When Jaclyn Smith left her cozy home in Texas at 20 for the Big Apple she wrote home every day. "Today I spent such-and-such for breakfast," she would write to her father.
It wasn't something her parents had asked her to do. In fact, her father responded, "You know, this is part of your college education, enjoy it. See every ballet. Go to every museum. Do whatever you want to do. You don't have to account for every little thing."But accounting for every little thing is typical of Smith, who first gained national attention as the beauteous Kelly Garrett of "Charlie's Angels" and has been accounting for it ever since.
Smith has gone on to star in dozens of TV projects including "Christine Cromwell," "Rage of Angels," "Windmills of the Gods," "The Bourne Identity" and the "Kaliedoscope" that aired on NBC on Oct. 15.
"I guess I was always a good little girl," Smith says as she glances at the menu in the airy restaurant at the Bel Air Hotel.
"With my parents I'm glad I was always a good little girl, but in other areas I could've been not so nice maybe," she says, smiling that darling smile that illuminates Max Factor commercials.
Being "not so nice" would be alien territory to Smith - as soft-spoken and gentle as she always seems on television, even when she's playing a tough-minded detective or a take-charge embassy official.
"It goes against my grain to be aggressive," she says. "Those moments when I am, I always feel a bit guilty because it's not part of my upbringing, my value system. You have to be what you are. You can't really change."
Changing is often the passport to Hollywood's hierarchy and though Smith has often been criticized for her choices, she steadfastly refuses to change.
"Many people still see me as Charlie's Angel - slick, mascara in place, and even if I stripped my face of makeup people see you a certain way. I don't understand it. At times it seems unfair but I have to look at the positive and say, `I'm still working and doing different roles.' But sometimes they do see me as glamorous."
Glamorous is not the right word. Wholesome would be more like it. Even at 42 Smith looks like she should be leading cheers at SMU instead of putting the final touches on production deals and worrying about the kind of world her children, Gaston, 8, and Spencer Margaret, 4, will inherit.
It was a passion for ballet that led her to leave Houston. She studied with George Balanchine and at the American School of Ballet. But sharp-minded ad agents saw gold in that patrician profile and those luminous eyes and she started making commercials.
Soon she became the Breck girl and there are few red-blooded American men over 30 who can't remember caring profoundly that Breck contained far less detergent than other shampoos.
"I loved the (ballet) training I got and it's invaluable today. But I really think I made the right choice because I'm not cut out for the travel and the day-to-day life of a dancer. I like family life too much."
Those commercials established Smith and she became increasingly involved in acting.
"I was in a unique position," she says. "I was never really sweating for the roles because it's not in my nature and I'm not desperate about things like that. I was lucky enough to always make a wonderful living doing commercials and working in different areas. I felt if something is meant to be it would be.
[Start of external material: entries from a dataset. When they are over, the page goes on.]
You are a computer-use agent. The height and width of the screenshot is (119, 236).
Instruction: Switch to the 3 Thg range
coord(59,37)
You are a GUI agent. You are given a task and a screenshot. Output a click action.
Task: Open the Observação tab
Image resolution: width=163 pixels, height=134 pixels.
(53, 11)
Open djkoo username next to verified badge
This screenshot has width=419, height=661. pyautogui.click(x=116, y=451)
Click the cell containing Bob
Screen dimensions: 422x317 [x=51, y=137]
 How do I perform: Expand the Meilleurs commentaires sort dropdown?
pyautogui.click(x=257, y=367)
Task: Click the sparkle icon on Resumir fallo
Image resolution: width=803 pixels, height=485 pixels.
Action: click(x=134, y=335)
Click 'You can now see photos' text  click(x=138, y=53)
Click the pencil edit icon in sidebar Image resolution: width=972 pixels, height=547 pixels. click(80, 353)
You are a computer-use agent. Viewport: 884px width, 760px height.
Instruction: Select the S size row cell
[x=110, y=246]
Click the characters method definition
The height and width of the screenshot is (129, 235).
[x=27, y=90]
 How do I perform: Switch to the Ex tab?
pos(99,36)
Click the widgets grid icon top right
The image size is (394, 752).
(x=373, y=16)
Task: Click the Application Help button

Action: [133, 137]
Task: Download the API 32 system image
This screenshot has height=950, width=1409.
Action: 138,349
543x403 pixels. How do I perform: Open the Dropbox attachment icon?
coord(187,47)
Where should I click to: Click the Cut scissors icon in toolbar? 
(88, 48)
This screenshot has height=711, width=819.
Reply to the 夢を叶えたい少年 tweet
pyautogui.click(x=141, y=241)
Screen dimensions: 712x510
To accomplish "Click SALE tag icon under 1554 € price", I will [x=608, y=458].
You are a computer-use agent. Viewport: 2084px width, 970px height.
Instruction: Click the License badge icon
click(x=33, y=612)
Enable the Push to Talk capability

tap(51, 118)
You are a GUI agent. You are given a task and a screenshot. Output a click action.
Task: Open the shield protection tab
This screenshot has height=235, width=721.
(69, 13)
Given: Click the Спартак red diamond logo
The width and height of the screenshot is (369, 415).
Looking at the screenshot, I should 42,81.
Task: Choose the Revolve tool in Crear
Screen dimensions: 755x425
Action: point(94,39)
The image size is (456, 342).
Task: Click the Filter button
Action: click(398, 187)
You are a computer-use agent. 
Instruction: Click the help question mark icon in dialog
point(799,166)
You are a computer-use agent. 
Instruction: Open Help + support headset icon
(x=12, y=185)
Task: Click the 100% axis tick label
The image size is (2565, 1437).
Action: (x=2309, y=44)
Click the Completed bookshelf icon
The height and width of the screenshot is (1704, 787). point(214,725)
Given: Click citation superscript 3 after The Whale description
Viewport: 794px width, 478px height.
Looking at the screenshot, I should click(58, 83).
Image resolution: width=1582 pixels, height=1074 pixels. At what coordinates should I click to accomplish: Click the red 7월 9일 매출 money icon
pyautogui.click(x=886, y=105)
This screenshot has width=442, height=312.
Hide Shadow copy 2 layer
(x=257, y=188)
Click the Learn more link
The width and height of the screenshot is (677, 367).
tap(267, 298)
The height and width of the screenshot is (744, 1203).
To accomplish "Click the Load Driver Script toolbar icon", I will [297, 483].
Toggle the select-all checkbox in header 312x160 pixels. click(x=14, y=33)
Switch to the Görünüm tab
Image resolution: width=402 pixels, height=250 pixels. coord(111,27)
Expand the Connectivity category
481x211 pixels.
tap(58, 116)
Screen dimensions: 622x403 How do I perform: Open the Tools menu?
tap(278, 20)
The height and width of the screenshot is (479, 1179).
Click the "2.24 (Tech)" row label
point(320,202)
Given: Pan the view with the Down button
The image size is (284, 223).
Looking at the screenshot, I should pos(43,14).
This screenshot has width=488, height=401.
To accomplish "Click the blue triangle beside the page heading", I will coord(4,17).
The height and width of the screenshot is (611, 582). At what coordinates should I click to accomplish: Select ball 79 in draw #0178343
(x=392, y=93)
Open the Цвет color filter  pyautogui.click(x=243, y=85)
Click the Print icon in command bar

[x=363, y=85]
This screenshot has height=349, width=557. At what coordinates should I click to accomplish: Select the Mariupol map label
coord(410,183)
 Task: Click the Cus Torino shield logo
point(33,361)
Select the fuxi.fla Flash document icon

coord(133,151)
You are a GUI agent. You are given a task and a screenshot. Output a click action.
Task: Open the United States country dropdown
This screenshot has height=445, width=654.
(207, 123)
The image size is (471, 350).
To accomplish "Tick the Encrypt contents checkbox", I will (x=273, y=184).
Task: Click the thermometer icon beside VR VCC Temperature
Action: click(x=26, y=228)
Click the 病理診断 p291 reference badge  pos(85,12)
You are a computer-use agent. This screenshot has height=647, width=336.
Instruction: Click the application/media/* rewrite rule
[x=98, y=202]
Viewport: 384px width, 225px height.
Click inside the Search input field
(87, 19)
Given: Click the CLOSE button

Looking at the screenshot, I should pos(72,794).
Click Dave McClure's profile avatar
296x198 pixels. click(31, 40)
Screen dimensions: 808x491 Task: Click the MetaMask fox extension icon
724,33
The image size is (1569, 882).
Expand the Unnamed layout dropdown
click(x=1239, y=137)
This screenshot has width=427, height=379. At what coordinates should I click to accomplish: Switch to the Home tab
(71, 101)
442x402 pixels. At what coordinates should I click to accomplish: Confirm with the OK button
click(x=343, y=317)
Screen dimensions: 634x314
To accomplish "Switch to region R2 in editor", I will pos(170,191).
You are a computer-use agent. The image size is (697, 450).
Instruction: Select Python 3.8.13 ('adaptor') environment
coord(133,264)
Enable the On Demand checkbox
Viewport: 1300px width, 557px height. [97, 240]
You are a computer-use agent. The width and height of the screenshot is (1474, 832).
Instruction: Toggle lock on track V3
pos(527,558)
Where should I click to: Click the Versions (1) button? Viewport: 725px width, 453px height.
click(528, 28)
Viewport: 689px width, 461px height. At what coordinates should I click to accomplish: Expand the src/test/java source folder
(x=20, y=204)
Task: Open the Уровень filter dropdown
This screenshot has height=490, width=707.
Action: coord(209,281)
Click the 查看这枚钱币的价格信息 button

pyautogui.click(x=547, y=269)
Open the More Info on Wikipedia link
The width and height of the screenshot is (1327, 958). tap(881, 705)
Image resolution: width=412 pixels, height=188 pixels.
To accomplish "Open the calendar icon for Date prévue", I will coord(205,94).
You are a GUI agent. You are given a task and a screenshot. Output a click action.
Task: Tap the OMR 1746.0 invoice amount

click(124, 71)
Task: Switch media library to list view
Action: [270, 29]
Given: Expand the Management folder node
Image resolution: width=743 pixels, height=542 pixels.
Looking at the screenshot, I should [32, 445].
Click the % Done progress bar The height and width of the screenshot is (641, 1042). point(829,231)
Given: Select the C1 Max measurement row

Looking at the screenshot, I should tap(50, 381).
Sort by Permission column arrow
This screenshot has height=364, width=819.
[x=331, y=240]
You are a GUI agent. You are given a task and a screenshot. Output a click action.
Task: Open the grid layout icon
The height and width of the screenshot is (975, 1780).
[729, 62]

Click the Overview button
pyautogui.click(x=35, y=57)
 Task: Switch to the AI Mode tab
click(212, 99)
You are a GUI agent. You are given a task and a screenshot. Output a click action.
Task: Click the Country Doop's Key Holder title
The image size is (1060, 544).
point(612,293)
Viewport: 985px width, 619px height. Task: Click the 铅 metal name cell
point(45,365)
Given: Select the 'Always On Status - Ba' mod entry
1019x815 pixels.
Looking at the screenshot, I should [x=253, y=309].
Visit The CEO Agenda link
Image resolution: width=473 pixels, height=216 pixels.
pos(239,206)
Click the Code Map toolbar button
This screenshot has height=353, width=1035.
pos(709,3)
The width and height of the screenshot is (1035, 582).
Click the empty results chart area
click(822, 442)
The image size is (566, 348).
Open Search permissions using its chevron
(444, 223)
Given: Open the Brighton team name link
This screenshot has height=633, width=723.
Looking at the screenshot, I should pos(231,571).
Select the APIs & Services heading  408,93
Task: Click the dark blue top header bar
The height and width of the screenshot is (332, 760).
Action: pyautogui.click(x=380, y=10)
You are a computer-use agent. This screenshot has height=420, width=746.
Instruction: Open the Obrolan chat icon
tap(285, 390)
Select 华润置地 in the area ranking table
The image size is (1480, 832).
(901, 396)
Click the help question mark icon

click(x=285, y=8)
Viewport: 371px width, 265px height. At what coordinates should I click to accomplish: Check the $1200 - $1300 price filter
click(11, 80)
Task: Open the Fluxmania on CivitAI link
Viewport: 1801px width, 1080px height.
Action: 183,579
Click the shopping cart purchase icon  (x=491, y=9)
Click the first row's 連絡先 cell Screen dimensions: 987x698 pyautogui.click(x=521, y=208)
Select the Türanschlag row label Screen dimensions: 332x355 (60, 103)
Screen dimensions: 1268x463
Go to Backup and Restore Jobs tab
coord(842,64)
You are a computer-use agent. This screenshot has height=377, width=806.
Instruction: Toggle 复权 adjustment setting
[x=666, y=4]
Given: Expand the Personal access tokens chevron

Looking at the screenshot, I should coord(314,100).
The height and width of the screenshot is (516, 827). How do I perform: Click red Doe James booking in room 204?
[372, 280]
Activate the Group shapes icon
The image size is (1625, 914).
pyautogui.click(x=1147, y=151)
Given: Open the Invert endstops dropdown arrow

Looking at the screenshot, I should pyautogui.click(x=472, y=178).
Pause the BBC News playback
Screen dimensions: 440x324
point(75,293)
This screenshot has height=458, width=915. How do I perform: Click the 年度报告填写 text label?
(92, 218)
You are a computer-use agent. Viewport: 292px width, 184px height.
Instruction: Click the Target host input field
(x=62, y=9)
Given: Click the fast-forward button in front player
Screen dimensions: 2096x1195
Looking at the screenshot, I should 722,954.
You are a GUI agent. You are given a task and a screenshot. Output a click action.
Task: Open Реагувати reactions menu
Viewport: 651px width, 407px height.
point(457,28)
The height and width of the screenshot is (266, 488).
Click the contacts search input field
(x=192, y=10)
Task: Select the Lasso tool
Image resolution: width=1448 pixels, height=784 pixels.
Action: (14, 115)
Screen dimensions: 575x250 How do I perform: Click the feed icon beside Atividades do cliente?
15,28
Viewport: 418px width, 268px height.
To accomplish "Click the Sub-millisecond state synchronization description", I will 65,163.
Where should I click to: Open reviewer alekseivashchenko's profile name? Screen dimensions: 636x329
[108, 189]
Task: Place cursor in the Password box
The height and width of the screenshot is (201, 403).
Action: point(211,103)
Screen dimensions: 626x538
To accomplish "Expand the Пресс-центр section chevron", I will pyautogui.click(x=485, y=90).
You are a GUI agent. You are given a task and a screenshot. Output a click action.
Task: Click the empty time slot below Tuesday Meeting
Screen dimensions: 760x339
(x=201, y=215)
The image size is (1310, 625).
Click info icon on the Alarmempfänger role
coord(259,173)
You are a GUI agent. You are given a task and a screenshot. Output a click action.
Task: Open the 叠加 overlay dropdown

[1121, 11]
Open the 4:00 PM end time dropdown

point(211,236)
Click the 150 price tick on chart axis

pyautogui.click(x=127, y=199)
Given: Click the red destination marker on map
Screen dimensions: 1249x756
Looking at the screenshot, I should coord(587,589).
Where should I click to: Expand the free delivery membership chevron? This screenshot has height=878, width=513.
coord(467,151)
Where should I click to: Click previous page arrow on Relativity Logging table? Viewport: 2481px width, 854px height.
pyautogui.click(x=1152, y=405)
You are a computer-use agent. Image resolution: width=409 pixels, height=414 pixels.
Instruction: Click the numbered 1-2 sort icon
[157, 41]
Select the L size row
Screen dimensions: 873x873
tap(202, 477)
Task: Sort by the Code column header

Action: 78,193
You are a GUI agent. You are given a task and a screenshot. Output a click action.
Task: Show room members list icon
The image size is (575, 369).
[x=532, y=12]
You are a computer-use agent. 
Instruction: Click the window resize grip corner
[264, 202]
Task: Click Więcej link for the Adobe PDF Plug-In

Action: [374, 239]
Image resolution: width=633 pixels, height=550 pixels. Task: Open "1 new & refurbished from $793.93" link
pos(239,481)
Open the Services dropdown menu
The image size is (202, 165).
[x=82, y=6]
"I never really went to pieces if I didn't get something. Yes, there were roles that I wished I'd gotten and I think I could have done a really good job. But to spend my life going crazy because I didn't get something - that's not in my nature."
What is in her nature is an intense sense of family. Smith is absorbed with her two children and her maternal sense nearly always takes precedence over career goals.
She recently separated from her second husband, British filmmaker Tony Richmond (she was married before to actor Dennis Cole.) The tabloids have been all wrong in their accounts of the split, she says.
"Tony had a drinking problem. He has gotten that under control. He is an excellent father and I don't have any hard feelings. He was very supportive of my career and it had nothing to do with our breakup."
Though she has lots of "friends," her priorities now do not include a new romance. "Why would I want to get into another relationship?" she asks.